Jane McPherson
Associate Professor
Director, Global Engagement
Jane McPherson develops, evaluates, and advocates for human rights-based approaches to social work practice in the U.S. and around the world. She also conducts archival research exploring how local Georgia histories of charity and social work entwine with ideologies of white supremacy and capitalism, and asks questions about how these histories still echo in social work practice today. As an arts activist, McPherson was an organizer for One Million Bones, a nationwide anti-genocide initiative that created and laid one million handmade bones on the National Mall. A licensed clinical social worker (LCSW), McPherson worked for 20 years in child protection, bereavement, mental health, maternal-child health, infant mental health, and torture treatment before becoming a professor.
Education
- Ph.D., College of Social Work, Florida State University
- MSW, School of Social Work, Columbia University
- MPH, School of Public Health, Columbia University
- BA, Semiotics, Brown University
Research Interests
- Human rights & social work
- Global social work
- Social work history
- Immigrants and refugees
- Maternal-child health
- Social work education
Teaching Specialties
- Human rights & social work
- Global social work
- Social work history
- Social work practice
- Arts activism
Complex Cloth Project
Complex Cloth is Dr. McPherson’s ongoing project documenting the multiple histories related to the University of Georgia School of Social Work, the profession of social work in Athens, and the historic mill building that the School now occupies at 279 Williams Street in Athens, Georgia. To learn more: https://complexcloth.org/
Telling Complicated Stories or Why History Matters for Social Work
This 3-part lecture complicates the stories we tell about the social work profession, while looking locally at the history of Athens, Georgia. In Part 1, McPherson discusses social work’s history of “facilitating injustice” (Yoosun Park’s term) and provides a few examples that reach beyond Georgia. In Part 2, she highlights the stories of pioneering Black social workers and social work institutions in Georgia, whose histories should be shared more widely. In Part 3, she brings us back to Athens, Georgia, where she lives and works, where she delves into the history of the Athens Factory (in whose building the University of Georgia School of Social Work now operates) and then explores links between social work’s beginnings here and a dominant white supremacist ideology.

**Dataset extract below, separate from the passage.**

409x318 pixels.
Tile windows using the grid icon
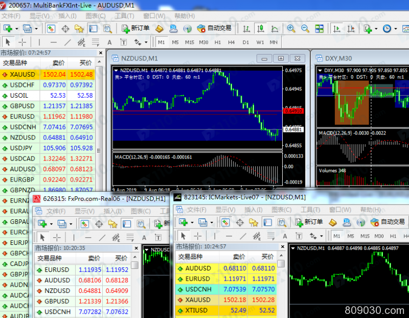coord(319,29)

Slavery at UGA: A Tour of North Campus
Truth telling is a social work intervention. The short film Slavery at UGA: A Tour of North Campus (co-produced by Jane McPherson), is an effort to truthfully narrate some of the University of Georgia’s difficult history. The film illuminates this history and also contributes to discussions of how this history should be remembered, memorialized, and addressed today.
One Million Bones
One Million Bones was a national arts-activism project that laid one million handmade bones on the National Mall in Washington, DC, as a visible petition against ongoing genocide and mass atrocity. Jane McPherson explains the project in this video documenting the installation of 25,000 ceramic bones in Tallahassee, Florida, in April 2012.